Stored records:
*** Begin section ***

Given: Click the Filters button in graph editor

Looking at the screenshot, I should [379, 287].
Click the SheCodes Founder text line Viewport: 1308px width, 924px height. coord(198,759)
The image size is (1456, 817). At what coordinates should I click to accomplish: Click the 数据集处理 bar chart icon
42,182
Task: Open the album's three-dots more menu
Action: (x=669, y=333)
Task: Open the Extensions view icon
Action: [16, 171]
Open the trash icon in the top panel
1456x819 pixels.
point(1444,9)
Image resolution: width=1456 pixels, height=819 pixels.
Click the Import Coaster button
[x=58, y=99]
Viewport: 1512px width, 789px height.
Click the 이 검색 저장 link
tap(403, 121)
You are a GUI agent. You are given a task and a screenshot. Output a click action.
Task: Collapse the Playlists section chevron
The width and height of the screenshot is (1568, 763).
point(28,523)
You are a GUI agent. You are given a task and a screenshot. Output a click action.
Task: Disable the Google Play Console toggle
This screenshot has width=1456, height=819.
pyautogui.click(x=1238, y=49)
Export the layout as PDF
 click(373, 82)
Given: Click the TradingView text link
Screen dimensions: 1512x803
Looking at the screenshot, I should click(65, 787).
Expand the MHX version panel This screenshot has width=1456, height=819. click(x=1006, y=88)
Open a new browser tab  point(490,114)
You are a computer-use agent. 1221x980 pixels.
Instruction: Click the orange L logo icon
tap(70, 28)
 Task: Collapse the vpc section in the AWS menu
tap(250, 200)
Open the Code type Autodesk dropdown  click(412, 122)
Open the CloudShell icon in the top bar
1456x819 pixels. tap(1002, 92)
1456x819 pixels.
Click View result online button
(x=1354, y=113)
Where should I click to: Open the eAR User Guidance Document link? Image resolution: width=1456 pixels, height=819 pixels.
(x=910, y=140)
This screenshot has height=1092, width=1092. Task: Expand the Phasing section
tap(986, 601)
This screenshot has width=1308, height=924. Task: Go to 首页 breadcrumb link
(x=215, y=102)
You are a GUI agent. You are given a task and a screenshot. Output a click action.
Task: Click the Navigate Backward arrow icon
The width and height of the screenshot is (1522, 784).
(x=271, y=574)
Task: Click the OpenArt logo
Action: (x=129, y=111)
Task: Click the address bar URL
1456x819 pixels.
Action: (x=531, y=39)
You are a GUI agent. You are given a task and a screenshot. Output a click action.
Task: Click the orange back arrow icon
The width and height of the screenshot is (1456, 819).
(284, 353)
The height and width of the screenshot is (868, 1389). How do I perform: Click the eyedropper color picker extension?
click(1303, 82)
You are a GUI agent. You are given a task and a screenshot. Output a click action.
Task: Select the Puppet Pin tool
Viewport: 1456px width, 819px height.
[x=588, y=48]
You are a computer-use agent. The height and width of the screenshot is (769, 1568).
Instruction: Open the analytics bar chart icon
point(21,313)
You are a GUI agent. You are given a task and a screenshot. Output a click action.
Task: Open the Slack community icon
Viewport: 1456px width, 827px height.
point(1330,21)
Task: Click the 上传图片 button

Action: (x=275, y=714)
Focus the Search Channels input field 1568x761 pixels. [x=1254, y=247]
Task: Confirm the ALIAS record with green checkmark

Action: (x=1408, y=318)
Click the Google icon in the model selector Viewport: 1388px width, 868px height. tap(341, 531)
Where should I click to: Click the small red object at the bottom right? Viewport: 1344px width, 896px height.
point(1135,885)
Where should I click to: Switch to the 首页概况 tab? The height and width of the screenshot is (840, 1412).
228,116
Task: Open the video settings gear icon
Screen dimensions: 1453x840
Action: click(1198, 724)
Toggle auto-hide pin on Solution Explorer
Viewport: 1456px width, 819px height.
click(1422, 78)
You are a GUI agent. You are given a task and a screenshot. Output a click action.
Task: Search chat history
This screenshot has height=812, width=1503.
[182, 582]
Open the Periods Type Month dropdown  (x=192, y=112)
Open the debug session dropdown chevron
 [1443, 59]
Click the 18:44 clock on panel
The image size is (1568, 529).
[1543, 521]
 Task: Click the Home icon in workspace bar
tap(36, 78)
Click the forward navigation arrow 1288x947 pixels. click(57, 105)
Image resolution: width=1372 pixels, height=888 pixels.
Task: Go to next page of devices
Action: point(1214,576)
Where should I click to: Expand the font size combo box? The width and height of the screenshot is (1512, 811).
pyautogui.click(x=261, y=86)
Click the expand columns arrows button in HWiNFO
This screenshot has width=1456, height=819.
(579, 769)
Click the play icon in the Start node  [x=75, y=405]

*** End section ***

Each record has to be given again exactly as written.

▶ **Exercise result**:
Given: Click the Filters button in graph editor

Looking at the screenshot, I should [379, 287].
Click the SheCodes Founder text line Viewport: 1308px width, 924px height. coord(198,759)
The image size is (1456, 817). At what coordinates should I click to accomplish: Click the 数据集处理 bar chart icon
42,182
Task: Open the album's three-dots more menu
Action: (x=669, y=333)
Task: Open the Extensions view icon
Action: [16, 171]
Open the trash icon in the top panel
1456x819 pixels.
point(1444,9)
Image resolution: width=1456 pixels, height=819 pixels.
Click the Import Coaster button
[x=58, y=99]
Viewport: 1512px width, 789px height.
Click the 이 검색 저장 link
tap(403, 121)
You are a GUI agent. You are given a task and a screenshot. Output a click action.
Task: Collapse the Playlists section chevron
The width and height of the screenshot is (1568, 763).
point(28,523)
You are a GUI agent. You are given a task and a screenshot. Output a click action.
Task: Disable the Google Play Console toggle
This screenshot has width=1456, height=819.
pyautogui.click(x=1238, y=49)
Export the layout as PDF
 click(373, 82)
Given: Click the TradingView text link
Screen dimensions: 1512x803
Looking at the screenshot, I should click(65, 787).
Expand the MHX version panel This screenshot has width=1456, height=819. click(x=1006, y=88)
Open a new browser tab  point(490,114)
You are a computer-use agent. 1221x980 pixels.
Instruction: Click the orange L logo icon
tap(70, 28)
 Task: Collapse the vpc section in the AWS menu
tap(250, 200)
Open the Code type Autodesk dropdown  click(412, 122)
Open the CloudShell icon in the top bar
1456x819 pixels. tap(1002, 92)
1456x819 pixels.
Click View result online button
(x=1354, y=113)
Where should I click to: Open the eAR User Guidance Document link? Image resolution: width=1456 pixels, height=819 pixels.
(x=910, y=140)
This screenshot has height=1092, width=1092. Task: Expand the Phasing section
tap(986, 601)
This screenshot has width=1308, height=924. Task: Go to 首页 breadcrumb link
(x=215, y=102)
You are a GUI agent. You are given a task and a screenshot. Output a click action.
Task: Click the Navigate Backward arrow icon
The width and height of the screenshot is (1522, 784).
(x=271, y=574)
Task: Click the OpenArt logo
Action: (x=129, y=111)
Task: Click the address bar URL
1456x819 pixels.
Action: (x=531, y=39)
You are a GUI agent. You are given a task and a screenshot. Output a click action.
Task: Click the orange back arrow icon
The width and height of the screenshot is (1456, 819).
(284, 353)
The height and width of the screenshot is (868, 1389). How do I perform: Click the eyedropper color picker extension?
click(1303, 82)
You are a GUI agent. You are given a task and a screenshot. Output a click action.
Task: Select the Puppet Pin tool
Viewport: 1456px width, 819px height.
[x=588, y=48]
You are a computer-use agent. The height and width of the screenshot is (769, 1568).
Instruction: Open the analytics bar chart icon
point(21,313)
You are a GUI agent. You are given a task and a screenshot. Output a click action.
Task: Open the Slack community icon
Viewport: 1456px width, 827px height.
point(1330,21)
Task: Click the 上传图片 button

Action: (x=275, y=714)
Focus the Search Channels input field 1568x761 pixels. [x=1254, y=247]
Task: Confirm the ALIAS record with green checkmark

Action: (x=1408, y=318)
Click the Google icon in the model selector Viewport: 1388px width, 868px height. tap(341, 531)
Where should I click to: Click the small red object at the bottom right? Viewport: 1344px width, 896px height.
point(1135,885)
Where should I click to: Switch to the 首页概况 tab? The height and width of the screenshot is (840, 1412).
228,116
Task: Open the video settings gear icon
Screen dimensions: 1453x840
Action: click(1198, 724)
Toggle auto-hide pin on Solution Explorer
Viewport: 1456px width, 819px height.
click(1422, 78)
You are a GUI agent. You are given a task and a screenshot. Output a click action.
Task: Search chat history
This screenshot has height=812, width=1503.
[182, 582]
Open the Periods Type Month dropdown  (x=192, y=112)
Open the debug session dropdown chevron
 [1443, 59]
Click the 18:44 clock on panel
The image size is (1568, 529).
[1543, 521]
 Task: Click the Home icon in workspace bar
tap(36, 78)
Click the forward navigation arrow 1288x947 pixels. click(57, 105)
Image resolution: width=1372 pixels, height=888 pixels.
Task: Go to next page of devices
Action: point(1214,576)
Where should I click to: Expand the font size combo box? The width and height of the screenshot is (1512, 811).
pyautogui.click(x=261, y=86)
Click the expand columns arrows button in HWiNFO
This screenshot has width=1456, height=819.
(579, 769)
Click the play icon in the Start node  [x=75, y=405]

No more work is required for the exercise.